Monday, October 1, 2012

Inconclusive Results

I guess there are people in the world who are ok with blurry vision, fuzzy thinking, inconclusive results... I'm not one of them. I want to dive in and TRY things on to see how they look and feel. I want to get to the bottom of things.

Some aspects of PWS have been easier than others to get to the bottom of. Dean had two surgeries to get his man parts in the right place - done and done. His weight is off (either too high or too low) - we adjust his diet (I know that part won't always be so easy, but it is for now). Dean had trouble using utensils - found him a great fork and spoon that work well for him. Phew.

But our seeming dark-hole-that-has-no-bottom has been with sleep apnea. Recently, Dean went for his ninth sleep study to try the BiPAP and see how it went.

We met with the sleep doc today. The study was *better,* but they weren't able to find a combination that *fixed* the apnea. Boo. One pressure level did a decent job, so they figured upping it would do even more. Nope. Dean is part of the 1 in 10 (which is easy to believe since he's already a 1-in-15,000 kind of guy) whose apnea gets *worse* when the pressure is increased because their bodies rely on the machine to do more breathing for them. Considering how much Dean leans into physical and figurative support in general, it doesn't surprise me that his brain even does it while sleeping. :)

So, the plan was to come back for another study and try the pressure level that seemed to work the best during the last one. The theory is that as Dean's body adjusts to the machine and the pressure, it could start to work better and better. Of course, the doctor said the words, "another sleep study" and I started tearing up. Not because this is ruining anyone's life, but because the cumulative exhaustion that builds up from trying 4,526 ways to address a problem without any resolution... can sometimes feel like a lot. The difference between now and three years ago is that I can get tears in my eyes while talking about these things to the doctor and not just fall apart every single time. Progress. :)

Then I thought, if Dean's body could improve just by having more time with the machine, and the machine was at least doing *something,* why not take a crack at that now and not wait? I proposed my idea to the doc and he said he absolutely thought it was a reasonable solution. So hopefully in the next few days, we will (finally) get the BiPAP at home and begin using it for Dean every night. We'll come back to the doc in a month and he can take the data chip in the machine and download it to figure out what it's been doing in the last month. It can tell him if the machine was working properly, if there were any leaks with the mask, and how many apnea events occurred each hour of each night. Cool, huh?

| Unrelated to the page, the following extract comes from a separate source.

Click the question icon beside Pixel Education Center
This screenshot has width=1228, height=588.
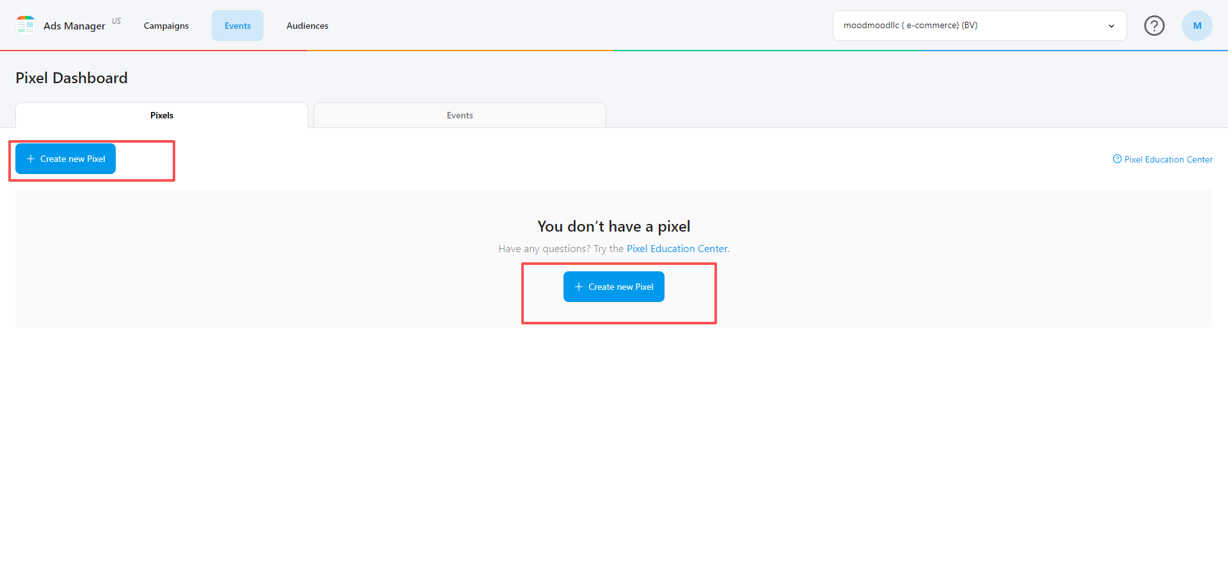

So I'm looking forward to it. I feel optimistic that with the change in energy and restfulness we saw in Dean following just the one night he had BiPAP during the study, this could be a step in the right direction. Thankful for tools to help.

6 comments:

Maegan0514 said...

I sure hope they find what works for Dean sooner rather than later. That is just so frustrating. I thought Dean had a T&A done. Was that not the issue with his apnea?

Janet Gulley said...

I hear ya on the "frustrating things you have to fix, you know you will fix, but it is taking way to long to figure out the right combo!!!" Makes sense to me that if the bipap can help him get great sleep, maybe he gets stronger all the way around as well as training his body and then he doesn't need it anymore.

Ali Foley Shenk said...

Maegan, Dean had a T&A in hopes of fixing the apnea, but it didn't work. We had a sleep study done at Shands and Dean's sats were sucky... we found out the next day that he had pneumonia (hence the sucky sats). BUT, Dr. Wagner told us that Dean's apnea was insignificant, so we were good to go! We ended up switching sleep docs here in VA and so, just to check, we did another sleep study. Turned out that the reason Dean's apnea was "insignificant" in the Shands study was because he was never hitting too much deep sleep (because he was sick and sleeping badly), which is when he has his apnea episodes. So basically, the T&A didn't work. :/ For whatever reason, it got rid of his central apnea, but not the obstructive like it was supposed to. Hence the bipap.

Janet, the doc doesn't think that Dean will work his way out of the bipap, but we'll see. Never say never. :)

Janet Gulley said...

Ummm. I believe that often times our kids love to do the opposite of what is expected so .... Either way, glad there is a way for him to sleep well and safe. (so Momma can sleep well)

Lisa said...

I hope this helps Dean! Sounds like you and his doctor have a good line of communication, and mutual respect, which is always half the battle. Good job, mama!